Sure, Governor Ventura faced media questions, just like any elected official faces questions. It wasn’t quite as scripted as wrestling. But let’s face it, when you say things like religious people can’t think for themselves, you want to be a 38dd bra when you’re reincarnated, and you support legalizing prostitution, you run a distinct risk of getting media questions.

But make no mistake, every political success Jesse Ventura has enjoyed is because he has had the news media in the verbal version of an inverted body vise. Last night when I heard Jesse blaming the media for being too mean to allow a Senate run, it was like hearing a puppeteer griping that his marionette is running roughshod over him.

Jesse’s bizarre conspiracy theories and egomaniacal ways prevent me from supporting him for any public office. But as a newly minted blogger who sometimes run low on material, I must admit I’m a little misty about the fact that the circus will not be coming to town after all.

– Loveland

Full disclosure: I have worked for a) one of Ventura’s opponents, Attroney General Skip Humphrey, though I left for a position in a PR agency a year before the election and b) the Ventura Administration, as a political appointee in the Minnesota Department of Health.

investment company fine

Puck Him

He brought hockey back. He brought hockey back. He brought hockey back.

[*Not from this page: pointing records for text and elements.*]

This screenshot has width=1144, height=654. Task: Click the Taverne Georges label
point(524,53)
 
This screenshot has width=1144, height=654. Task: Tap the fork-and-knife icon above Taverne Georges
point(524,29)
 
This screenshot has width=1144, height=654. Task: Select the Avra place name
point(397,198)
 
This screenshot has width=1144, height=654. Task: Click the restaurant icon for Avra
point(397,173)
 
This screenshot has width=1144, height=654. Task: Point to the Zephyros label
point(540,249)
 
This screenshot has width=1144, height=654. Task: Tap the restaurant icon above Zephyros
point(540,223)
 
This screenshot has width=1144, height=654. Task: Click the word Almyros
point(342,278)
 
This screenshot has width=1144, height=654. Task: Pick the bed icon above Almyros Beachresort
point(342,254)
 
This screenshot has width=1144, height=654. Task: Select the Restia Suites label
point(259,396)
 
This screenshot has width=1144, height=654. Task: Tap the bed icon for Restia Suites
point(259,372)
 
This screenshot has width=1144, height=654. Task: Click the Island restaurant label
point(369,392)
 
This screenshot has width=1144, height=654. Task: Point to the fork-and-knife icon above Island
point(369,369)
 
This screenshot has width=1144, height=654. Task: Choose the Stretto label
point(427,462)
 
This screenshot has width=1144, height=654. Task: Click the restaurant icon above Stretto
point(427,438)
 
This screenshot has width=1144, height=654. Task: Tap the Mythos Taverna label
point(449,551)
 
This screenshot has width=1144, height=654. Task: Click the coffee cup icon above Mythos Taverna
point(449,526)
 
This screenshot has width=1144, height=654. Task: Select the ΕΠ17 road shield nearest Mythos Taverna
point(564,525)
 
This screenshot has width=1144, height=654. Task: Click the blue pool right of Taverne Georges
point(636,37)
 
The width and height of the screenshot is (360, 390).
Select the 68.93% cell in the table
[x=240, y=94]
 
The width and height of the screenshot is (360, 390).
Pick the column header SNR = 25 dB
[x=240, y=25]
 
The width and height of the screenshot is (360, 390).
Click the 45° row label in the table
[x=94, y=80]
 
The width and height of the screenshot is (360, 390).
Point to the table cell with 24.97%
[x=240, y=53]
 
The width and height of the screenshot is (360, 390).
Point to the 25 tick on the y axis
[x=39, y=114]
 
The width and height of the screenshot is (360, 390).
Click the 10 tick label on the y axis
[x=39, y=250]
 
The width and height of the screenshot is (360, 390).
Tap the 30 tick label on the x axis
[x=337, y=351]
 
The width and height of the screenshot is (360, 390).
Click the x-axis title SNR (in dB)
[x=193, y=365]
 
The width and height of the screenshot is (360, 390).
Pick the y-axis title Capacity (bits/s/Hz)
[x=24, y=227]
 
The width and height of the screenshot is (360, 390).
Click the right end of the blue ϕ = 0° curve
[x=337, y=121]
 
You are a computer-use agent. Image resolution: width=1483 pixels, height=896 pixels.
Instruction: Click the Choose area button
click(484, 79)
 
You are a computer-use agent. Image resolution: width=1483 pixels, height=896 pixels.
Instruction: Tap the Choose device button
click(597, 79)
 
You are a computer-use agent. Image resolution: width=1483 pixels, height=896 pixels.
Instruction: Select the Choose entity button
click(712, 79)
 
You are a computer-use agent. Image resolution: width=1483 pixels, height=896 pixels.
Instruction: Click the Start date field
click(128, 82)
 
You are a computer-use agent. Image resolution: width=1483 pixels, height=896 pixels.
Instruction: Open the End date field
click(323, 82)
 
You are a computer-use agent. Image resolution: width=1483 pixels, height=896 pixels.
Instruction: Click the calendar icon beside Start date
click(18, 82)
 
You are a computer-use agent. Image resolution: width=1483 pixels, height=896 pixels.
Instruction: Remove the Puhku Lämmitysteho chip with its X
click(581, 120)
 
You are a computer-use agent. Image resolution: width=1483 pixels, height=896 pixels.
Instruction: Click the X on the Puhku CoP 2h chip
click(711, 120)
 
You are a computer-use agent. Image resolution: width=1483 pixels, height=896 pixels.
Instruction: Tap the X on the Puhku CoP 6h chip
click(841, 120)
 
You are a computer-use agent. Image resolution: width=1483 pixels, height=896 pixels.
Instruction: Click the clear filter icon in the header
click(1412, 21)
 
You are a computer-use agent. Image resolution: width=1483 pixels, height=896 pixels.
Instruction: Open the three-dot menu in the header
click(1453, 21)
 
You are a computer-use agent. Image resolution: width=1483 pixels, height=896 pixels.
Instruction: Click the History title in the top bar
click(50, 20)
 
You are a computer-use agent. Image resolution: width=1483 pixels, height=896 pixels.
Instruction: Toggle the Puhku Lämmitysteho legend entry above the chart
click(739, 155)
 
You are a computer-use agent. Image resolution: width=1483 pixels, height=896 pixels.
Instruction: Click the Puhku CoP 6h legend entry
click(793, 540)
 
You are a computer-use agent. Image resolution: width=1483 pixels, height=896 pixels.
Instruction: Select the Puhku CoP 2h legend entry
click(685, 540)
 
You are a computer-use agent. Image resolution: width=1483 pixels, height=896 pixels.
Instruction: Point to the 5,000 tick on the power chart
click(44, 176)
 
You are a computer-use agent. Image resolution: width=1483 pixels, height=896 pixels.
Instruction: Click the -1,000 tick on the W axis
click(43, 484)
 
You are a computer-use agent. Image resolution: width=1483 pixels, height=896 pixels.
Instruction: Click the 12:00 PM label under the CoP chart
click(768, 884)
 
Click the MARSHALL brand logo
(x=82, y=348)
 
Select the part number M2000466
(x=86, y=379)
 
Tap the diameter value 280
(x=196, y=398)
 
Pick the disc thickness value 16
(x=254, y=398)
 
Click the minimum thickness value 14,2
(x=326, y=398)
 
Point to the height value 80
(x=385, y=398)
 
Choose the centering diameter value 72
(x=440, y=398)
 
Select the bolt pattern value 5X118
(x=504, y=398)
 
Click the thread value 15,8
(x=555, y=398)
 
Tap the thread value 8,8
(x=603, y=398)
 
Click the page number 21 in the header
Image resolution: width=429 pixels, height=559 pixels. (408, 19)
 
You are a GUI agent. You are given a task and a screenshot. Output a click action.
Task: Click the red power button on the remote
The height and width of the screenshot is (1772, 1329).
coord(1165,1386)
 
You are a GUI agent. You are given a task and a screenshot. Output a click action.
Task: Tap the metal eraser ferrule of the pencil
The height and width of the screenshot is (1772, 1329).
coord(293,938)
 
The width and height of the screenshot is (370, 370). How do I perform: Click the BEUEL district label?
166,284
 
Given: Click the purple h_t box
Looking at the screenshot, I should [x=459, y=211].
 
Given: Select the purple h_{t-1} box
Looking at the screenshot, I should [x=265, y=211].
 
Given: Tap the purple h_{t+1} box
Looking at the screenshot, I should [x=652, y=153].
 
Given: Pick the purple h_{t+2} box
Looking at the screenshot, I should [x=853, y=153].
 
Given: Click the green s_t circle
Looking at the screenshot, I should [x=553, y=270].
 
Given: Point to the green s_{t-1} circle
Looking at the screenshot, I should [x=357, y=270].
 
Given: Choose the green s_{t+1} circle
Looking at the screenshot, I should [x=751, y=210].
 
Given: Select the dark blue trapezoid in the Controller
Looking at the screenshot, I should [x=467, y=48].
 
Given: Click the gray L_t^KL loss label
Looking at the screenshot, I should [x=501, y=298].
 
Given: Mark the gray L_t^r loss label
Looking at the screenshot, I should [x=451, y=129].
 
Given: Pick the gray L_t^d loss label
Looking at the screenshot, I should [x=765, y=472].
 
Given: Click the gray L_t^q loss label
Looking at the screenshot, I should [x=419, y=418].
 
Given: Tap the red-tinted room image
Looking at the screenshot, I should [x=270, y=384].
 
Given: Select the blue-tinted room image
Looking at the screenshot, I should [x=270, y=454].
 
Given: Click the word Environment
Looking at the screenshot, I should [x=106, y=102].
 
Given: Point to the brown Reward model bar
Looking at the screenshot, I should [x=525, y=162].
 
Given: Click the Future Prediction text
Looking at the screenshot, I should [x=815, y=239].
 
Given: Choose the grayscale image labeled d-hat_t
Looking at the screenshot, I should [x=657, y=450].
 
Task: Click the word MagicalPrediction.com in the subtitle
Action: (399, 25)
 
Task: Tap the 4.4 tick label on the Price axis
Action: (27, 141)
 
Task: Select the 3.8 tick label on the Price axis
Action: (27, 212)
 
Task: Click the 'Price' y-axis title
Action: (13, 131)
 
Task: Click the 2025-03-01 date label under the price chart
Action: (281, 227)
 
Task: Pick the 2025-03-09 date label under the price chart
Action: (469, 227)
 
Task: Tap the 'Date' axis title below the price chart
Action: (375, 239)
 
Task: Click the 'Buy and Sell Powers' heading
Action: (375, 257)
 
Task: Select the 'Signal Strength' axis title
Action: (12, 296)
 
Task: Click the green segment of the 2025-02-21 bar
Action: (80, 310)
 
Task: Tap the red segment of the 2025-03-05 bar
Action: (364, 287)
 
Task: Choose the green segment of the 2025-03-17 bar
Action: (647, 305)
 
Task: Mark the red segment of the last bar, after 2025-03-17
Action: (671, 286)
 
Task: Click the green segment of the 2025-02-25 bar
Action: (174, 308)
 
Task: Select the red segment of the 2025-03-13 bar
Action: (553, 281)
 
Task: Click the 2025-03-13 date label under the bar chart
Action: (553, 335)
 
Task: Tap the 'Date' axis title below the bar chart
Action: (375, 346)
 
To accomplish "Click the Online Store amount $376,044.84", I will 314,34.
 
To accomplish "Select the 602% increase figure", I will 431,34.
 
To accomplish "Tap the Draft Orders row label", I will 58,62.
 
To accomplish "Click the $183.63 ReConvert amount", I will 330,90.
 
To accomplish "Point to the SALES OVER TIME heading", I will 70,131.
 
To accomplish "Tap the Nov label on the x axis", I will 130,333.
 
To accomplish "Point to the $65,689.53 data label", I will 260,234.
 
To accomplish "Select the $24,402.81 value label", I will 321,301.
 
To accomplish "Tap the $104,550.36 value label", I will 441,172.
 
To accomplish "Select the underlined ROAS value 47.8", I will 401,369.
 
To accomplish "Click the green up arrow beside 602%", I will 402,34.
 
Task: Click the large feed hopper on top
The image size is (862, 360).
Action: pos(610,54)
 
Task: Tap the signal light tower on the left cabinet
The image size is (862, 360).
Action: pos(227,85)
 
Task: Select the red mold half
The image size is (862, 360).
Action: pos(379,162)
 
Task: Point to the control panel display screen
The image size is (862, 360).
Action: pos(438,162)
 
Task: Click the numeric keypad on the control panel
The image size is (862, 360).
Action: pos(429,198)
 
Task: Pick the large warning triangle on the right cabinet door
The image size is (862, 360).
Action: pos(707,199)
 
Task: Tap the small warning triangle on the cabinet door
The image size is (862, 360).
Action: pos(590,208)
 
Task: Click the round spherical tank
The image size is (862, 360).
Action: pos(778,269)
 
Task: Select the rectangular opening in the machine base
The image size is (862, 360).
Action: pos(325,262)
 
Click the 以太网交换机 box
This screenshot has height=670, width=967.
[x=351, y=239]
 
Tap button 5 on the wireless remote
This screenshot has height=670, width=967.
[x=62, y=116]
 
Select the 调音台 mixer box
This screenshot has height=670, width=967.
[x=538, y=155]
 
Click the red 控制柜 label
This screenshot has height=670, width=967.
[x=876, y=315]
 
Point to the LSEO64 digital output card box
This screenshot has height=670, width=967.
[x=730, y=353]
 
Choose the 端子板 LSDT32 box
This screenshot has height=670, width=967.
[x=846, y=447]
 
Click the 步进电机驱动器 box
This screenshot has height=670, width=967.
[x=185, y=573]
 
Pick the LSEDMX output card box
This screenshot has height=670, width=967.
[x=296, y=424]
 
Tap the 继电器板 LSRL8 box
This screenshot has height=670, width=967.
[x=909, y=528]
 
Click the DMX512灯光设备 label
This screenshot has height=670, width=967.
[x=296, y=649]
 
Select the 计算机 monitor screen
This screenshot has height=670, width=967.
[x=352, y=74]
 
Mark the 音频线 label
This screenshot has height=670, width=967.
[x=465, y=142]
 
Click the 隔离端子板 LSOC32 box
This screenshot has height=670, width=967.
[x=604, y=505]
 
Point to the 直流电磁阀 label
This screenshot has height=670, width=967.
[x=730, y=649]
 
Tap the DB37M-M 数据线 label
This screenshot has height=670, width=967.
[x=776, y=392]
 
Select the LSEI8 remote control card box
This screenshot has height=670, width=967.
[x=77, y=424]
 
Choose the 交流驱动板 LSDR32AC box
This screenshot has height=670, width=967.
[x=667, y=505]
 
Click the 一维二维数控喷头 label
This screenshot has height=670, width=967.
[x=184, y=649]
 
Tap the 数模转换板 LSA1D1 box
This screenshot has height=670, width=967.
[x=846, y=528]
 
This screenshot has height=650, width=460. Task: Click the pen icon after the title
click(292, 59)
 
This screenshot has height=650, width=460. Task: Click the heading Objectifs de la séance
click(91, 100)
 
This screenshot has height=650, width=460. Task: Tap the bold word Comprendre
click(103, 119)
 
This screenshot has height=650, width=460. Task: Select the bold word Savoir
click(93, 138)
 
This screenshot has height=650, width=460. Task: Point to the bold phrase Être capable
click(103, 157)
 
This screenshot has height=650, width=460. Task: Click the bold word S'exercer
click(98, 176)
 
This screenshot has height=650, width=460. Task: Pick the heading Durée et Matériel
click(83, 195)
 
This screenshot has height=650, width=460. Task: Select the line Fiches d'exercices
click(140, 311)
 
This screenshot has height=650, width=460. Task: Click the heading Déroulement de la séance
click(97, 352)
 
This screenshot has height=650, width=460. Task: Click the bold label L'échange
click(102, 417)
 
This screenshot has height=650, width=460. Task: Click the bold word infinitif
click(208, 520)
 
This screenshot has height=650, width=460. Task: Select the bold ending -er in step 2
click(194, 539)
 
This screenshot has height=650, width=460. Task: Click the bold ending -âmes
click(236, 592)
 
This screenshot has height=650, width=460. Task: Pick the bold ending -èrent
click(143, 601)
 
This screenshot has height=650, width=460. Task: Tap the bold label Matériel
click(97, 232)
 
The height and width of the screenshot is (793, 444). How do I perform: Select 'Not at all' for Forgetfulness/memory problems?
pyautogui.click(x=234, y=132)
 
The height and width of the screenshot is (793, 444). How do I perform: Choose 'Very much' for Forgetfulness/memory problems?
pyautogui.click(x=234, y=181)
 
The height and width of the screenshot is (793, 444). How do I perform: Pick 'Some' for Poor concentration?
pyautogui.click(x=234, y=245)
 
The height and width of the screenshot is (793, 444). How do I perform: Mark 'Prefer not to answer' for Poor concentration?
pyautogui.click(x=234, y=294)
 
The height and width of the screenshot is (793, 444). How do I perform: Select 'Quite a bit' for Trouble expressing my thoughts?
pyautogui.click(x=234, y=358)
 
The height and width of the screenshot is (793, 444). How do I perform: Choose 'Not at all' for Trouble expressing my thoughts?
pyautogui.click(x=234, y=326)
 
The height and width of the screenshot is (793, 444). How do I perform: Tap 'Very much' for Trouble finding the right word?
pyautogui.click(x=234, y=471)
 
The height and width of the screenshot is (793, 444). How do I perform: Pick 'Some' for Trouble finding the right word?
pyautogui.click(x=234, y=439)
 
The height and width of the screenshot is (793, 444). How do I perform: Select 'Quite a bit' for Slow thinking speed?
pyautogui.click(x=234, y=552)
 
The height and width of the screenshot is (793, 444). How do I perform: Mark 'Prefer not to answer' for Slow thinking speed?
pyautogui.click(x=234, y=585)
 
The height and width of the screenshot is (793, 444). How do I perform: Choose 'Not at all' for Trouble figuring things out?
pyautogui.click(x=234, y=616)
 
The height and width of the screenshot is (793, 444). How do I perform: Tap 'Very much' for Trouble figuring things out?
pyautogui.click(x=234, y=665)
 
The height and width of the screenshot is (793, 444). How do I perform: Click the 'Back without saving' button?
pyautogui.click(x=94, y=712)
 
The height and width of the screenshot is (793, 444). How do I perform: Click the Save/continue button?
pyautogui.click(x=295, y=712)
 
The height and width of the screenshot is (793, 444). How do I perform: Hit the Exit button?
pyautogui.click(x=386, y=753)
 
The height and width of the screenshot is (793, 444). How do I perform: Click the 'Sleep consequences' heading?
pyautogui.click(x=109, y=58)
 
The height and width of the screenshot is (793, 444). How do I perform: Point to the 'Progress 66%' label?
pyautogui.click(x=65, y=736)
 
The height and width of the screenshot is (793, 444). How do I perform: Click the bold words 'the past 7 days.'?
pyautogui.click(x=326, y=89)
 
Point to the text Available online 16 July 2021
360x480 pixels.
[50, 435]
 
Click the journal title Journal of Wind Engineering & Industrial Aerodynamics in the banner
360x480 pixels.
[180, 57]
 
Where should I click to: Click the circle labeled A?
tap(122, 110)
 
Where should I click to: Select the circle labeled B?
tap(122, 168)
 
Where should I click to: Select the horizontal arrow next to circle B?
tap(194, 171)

I’m not the sharpest knife in the tree, but I think that might just be the key message being driven home by U.S. Senator Norm Coleman’s campy new campaign ad.

Oh and by the way, he brought hockey back.

Forget that the hockey episode played out ten years ago when Senator Coleman was Mayor. Forget that Governor Carlson and the State Legislature passed the financing for the hockey arena, a key precursor to bringing hockey back to St. Paul. Norm was central to the effort, and this is compelling evidence for Norm’s “I git ‘er done” campaign theme. And it’s the type of evidence that will stick with swing voters.

So what do you do if you are Al Franken or, assuming God doesn’t speed dial Governor Ventura before 5 bells today, Dean Barkley?

My vote is that they shouldn’t quibble about whether the claim is overstated. But they shouldn’t let it stand unchallenged either. My vote is that they gracefully concede the accomplishment, but put it in proper perspective. Maybe something like this:

Hi, I’m Dean Barkley. I approve this message, and I appreciate the fact that a decade ago Norm helped a lot of other people bring back professional hockey.

Seriously, that was nice work.

But unfortunately, when Senator Coleman went off to Washington, he brought back lots of other things.

Like budget deficits.

When Senator Coleman took office, he was lucky enough to inherit budget SURPLUSES. Then he and President Bush gave a huge tax cut party for people earning over $250,000 per year, and we now are running up huge budget deficits that are dragging down our economy.

And senseless wars.

Senator Coleman brought those back too. In college, he protested against the Vietnam war. But in the Senate, he teamed up with President Bush to create the worst foreign policy fiasco since Vietnam.

So, thanks again, Norm, for bringing back hockey. But budget deficits, economic misery and pointless wars?

(Tossing a puck to an unseen person off camera) Not so much.